STATED EXERCISE — Count the lines of the material that contain the string "pixels", with case counting, and give only the number.
^^^^
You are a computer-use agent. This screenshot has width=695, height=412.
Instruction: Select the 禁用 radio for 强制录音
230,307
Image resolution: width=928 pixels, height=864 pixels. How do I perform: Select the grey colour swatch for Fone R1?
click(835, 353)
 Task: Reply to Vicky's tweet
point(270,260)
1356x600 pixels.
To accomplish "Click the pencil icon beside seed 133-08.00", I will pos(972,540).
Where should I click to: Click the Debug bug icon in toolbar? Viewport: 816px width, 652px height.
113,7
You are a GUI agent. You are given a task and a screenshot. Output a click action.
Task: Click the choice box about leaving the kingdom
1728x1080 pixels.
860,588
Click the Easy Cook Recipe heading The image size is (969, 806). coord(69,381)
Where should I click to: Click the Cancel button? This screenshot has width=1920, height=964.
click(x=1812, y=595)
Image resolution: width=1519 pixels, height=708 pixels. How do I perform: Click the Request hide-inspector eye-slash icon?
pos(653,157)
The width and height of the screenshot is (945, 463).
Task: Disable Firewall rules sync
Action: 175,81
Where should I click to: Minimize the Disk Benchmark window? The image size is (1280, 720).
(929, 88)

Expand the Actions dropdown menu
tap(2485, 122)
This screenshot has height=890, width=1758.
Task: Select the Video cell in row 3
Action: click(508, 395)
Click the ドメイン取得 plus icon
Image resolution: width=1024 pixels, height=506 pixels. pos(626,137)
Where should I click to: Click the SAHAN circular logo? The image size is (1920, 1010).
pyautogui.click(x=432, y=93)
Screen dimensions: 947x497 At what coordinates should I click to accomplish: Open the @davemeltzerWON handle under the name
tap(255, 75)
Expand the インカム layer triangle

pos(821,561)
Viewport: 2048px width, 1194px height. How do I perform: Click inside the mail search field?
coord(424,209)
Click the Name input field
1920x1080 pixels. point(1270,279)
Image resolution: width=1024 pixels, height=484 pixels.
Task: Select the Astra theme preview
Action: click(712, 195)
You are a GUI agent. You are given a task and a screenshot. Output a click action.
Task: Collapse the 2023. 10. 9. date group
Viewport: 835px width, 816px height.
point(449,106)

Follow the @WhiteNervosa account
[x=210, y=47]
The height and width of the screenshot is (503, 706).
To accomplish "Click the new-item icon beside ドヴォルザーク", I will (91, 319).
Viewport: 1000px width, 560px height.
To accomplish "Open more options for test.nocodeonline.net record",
^^^^
OUTPUT BELOW — 7